According to KBRA’s report, FirstKey Lending 2015-SFR1 has a weighted average loan-to-value ratio of 63.1% based on the portfolio’s aggregate broker price opinion value, which is lower than the LTVs for the 17 previous single borrower SFR securitizations, which ranged from 65.0% to 78.9%, with an average of 72.7%.

In addition, FirstKey Lending 2015-SFR1’s LTV is lower than the appraisal LTVs for the last 37 KBRA-rated CMBS conduit and 18 RMBS transactions, KBRA added.

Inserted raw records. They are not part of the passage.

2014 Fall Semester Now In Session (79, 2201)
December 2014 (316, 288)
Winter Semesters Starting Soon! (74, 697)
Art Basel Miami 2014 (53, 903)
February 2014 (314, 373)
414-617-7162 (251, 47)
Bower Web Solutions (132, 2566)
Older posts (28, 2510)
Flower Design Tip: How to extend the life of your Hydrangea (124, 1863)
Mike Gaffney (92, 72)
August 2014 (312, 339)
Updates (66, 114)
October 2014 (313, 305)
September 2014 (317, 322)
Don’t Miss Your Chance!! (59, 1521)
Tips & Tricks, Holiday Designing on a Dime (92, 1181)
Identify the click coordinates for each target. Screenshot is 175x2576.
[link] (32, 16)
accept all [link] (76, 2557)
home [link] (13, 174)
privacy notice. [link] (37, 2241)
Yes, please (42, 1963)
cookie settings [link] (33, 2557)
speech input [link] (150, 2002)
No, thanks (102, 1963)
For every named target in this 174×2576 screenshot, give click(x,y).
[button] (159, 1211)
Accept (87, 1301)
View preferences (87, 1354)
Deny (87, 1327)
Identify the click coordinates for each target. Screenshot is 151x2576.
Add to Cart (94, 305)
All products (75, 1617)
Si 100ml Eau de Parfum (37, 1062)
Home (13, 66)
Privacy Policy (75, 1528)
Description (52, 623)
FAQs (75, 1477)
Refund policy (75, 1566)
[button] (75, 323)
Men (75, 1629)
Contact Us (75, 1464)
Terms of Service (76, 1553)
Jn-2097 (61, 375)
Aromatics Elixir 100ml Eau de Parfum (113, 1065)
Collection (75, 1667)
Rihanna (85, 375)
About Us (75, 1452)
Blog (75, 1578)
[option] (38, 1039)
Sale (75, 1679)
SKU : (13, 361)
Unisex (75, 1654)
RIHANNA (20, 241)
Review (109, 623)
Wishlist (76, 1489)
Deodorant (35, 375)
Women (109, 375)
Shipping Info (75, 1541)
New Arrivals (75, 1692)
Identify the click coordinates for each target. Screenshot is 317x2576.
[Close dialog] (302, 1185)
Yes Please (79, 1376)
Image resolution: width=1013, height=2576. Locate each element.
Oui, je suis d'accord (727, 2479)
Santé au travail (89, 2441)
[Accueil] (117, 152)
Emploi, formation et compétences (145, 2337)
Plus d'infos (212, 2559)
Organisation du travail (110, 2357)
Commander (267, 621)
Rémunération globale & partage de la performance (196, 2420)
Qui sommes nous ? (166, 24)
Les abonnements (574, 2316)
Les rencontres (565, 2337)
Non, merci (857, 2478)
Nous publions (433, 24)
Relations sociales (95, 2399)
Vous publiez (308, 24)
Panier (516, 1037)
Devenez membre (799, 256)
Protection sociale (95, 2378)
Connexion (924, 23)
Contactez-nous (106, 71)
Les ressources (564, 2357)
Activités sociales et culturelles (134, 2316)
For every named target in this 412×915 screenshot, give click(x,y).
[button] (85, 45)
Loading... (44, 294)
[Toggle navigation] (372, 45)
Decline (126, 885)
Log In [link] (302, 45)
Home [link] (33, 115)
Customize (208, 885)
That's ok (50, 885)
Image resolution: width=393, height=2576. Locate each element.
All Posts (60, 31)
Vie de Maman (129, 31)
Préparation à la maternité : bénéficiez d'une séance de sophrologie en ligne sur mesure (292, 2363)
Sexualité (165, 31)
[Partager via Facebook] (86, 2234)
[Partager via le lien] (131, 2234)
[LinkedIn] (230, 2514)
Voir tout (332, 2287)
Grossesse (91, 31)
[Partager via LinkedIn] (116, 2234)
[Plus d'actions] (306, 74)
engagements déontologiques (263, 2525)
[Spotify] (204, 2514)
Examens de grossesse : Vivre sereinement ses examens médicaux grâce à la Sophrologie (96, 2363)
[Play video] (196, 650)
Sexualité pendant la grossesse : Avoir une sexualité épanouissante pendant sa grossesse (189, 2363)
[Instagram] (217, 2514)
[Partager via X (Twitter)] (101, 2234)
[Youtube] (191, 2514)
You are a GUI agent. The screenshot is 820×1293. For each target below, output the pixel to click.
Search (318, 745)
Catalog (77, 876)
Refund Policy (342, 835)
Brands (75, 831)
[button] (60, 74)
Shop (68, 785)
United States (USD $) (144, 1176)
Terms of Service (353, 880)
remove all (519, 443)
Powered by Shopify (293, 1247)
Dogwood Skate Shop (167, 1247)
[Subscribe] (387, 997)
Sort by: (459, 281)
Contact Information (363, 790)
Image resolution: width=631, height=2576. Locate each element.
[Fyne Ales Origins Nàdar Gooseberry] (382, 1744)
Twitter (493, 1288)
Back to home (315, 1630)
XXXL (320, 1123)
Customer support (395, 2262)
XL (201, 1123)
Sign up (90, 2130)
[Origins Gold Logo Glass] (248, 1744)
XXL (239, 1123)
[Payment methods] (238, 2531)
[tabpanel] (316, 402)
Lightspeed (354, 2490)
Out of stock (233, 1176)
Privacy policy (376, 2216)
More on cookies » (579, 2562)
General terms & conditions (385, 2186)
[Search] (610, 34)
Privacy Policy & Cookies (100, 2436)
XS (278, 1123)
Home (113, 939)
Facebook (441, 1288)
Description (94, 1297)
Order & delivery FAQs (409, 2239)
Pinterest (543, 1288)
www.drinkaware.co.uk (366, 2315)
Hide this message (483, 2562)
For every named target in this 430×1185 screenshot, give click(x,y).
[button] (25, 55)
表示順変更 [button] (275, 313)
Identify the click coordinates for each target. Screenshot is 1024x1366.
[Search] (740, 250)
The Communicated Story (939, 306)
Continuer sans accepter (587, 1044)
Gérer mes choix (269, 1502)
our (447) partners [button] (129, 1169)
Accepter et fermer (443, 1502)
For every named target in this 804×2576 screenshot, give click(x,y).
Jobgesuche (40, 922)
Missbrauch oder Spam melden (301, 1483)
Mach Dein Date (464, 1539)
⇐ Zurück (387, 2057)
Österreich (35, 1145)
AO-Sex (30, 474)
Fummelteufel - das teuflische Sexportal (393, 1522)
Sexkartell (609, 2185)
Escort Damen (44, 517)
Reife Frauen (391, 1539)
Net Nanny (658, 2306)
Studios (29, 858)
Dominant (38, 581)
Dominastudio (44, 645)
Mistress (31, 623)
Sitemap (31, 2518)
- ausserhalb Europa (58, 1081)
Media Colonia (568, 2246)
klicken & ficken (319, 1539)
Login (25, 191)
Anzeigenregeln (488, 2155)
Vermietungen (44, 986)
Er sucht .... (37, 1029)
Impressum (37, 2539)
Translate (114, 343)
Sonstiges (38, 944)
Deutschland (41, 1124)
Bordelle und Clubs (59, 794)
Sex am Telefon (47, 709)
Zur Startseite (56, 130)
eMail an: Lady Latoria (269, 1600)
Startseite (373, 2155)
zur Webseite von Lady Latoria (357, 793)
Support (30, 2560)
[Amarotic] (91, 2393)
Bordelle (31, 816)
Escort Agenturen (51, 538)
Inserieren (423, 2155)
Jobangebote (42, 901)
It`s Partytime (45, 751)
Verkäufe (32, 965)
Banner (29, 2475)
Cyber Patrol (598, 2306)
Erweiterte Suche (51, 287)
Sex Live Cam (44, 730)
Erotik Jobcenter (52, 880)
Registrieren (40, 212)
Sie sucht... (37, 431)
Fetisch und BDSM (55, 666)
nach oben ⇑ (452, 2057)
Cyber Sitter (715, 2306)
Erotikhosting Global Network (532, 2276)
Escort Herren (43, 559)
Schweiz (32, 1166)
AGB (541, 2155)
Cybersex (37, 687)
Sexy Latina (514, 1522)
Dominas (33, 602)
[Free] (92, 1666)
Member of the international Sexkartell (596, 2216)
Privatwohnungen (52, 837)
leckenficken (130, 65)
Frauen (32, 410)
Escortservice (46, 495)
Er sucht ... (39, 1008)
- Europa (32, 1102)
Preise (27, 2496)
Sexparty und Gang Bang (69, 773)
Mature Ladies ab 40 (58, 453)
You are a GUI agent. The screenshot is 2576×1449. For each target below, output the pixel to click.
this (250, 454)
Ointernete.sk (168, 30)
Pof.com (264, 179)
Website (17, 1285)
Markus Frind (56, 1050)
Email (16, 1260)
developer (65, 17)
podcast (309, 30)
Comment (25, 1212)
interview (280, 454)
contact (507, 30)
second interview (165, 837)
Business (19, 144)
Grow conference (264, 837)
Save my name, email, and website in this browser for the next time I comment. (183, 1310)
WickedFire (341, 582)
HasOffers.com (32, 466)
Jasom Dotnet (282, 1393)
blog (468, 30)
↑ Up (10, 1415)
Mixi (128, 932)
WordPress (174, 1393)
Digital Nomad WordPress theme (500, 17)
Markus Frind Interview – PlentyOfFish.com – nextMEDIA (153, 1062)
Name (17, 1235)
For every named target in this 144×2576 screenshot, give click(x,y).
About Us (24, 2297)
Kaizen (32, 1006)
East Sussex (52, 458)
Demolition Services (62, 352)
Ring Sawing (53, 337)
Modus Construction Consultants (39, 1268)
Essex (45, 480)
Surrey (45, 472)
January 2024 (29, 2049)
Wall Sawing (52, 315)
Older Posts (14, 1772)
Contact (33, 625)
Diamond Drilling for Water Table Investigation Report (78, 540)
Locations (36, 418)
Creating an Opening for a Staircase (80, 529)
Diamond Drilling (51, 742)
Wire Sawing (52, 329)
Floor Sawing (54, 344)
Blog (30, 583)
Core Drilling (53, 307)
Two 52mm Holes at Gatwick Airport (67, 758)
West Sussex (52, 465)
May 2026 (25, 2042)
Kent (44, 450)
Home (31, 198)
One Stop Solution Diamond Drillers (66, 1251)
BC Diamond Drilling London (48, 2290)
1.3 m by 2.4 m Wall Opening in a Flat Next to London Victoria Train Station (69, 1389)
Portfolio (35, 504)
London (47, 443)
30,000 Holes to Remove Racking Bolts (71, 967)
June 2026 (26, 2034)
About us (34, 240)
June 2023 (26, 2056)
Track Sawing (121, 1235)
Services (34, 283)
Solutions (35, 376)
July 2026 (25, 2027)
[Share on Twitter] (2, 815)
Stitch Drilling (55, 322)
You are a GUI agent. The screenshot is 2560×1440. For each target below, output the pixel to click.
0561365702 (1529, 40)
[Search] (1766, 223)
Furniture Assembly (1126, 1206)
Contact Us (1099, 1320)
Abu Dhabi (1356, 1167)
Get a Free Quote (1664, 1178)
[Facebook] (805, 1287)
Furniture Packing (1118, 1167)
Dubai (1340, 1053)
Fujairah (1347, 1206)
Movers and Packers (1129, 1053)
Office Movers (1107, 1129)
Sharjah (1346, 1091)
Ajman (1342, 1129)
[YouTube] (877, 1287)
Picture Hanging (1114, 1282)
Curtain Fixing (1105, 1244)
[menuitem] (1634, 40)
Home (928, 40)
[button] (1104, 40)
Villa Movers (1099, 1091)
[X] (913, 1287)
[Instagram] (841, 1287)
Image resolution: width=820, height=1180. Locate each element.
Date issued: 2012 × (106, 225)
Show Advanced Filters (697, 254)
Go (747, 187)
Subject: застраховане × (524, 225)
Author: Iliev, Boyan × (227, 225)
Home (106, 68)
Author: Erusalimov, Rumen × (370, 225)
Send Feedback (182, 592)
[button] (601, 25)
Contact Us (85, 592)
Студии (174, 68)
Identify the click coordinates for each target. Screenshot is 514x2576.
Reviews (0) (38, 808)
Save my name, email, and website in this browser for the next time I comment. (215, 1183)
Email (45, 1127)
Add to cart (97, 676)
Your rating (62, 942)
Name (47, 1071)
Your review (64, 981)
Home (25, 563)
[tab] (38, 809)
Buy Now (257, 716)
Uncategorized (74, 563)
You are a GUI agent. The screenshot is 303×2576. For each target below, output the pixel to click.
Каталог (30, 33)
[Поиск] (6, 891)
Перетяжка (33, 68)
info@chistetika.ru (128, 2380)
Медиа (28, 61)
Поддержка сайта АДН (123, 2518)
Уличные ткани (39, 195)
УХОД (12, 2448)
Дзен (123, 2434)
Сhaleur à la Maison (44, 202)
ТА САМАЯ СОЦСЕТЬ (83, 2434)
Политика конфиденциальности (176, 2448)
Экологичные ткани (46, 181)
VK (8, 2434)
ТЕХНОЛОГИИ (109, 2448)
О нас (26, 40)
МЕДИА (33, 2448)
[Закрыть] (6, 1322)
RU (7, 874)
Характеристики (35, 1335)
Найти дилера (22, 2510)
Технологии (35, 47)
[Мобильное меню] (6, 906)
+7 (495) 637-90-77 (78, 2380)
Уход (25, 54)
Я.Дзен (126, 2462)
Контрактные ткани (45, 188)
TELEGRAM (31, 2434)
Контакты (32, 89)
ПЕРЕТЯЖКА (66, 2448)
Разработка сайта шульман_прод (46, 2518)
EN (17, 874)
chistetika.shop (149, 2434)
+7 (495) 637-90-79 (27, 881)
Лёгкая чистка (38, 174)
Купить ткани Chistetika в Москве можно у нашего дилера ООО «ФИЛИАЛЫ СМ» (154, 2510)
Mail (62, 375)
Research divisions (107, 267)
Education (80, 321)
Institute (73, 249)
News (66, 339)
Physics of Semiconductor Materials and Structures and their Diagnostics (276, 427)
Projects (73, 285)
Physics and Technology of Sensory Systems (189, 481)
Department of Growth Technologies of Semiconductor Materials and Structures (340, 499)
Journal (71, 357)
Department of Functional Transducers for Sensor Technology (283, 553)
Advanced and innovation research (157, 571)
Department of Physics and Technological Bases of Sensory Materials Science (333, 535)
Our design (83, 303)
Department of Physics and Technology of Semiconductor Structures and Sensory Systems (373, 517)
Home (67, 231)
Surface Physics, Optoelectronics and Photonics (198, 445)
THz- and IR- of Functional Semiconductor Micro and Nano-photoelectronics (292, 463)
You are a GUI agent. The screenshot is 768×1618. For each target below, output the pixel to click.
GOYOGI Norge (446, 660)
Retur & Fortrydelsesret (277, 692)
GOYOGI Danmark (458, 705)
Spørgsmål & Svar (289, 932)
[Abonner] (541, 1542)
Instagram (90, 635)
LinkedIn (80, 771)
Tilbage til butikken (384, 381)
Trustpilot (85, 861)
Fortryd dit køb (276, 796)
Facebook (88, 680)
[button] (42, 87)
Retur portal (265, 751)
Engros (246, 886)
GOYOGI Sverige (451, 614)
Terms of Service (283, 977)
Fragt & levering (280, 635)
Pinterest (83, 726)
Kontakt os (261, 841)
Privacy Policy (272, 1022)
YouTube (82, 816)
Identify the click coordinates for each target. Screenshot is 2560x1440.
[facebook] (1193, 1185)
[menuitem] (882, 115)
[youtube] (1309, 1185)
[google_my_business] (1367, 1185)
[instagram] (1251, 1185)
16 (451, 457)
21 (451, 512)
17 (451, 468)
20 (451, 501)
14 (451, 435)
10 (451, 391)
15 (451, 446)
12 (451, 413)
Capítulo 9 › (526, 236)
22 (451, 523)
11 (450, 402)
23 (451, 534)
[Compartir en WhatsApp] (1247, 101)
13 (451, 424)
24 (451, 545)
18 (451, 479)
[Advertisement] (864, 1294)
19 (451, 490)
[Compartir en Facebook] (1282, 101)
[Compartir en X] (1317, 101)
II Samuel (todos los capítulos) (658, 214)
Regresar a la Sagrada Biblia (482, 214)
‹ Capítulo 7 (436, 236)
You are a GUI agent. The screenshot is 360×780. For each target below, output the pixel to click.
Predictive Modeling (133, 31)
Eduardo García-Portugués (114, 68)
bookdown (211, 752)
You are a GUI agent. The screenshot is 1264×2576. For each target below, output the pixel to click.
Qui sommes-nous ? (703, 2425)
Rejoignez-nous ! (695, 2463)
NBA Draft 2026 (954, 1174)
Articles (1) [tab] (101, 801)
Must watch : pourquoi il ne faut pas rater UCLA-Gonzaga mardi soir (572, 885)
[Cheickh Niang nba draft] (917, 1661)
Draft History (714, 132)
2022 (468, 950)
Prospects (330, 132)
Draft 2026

“The weighted average appraisal LTVs in those transactions averaged 65.8% and 68.4%, respectively, and ranged from 61.2% to 69.2%, and 55.9% to 73.7%, respectively,” KBRA said. “Lower leverage generally implies greater borrower equity, lower likelihood of default, and lower overall loss severity following an event of default.”

FirstKey is a subsidiary of FirstKey Holdings, which is indirectly majority-owned by funds managed by Cerberus Capital Management.

KBRA cites FirstKey’s corporate structure as a strength.

“Cerberus has significant experience investing in residential mortgage-backed securities and related investments. Furthermore, since inception, FirstKey has originated approximately $599 million of single-family rental loans to approximately 99 borrowers,” KBRA noted.

“It operates with a team of over 40 employees in four offices across two states, and the senior management team has an average of approximately 15 years of relevant experience,” KBRA added. “KBRA met with FirstKey’s management team on several occasions, and believes it has adequate experience and staffing to originate loans within the guidelines of its policies and procedures in this new and rapidly evolving sector.”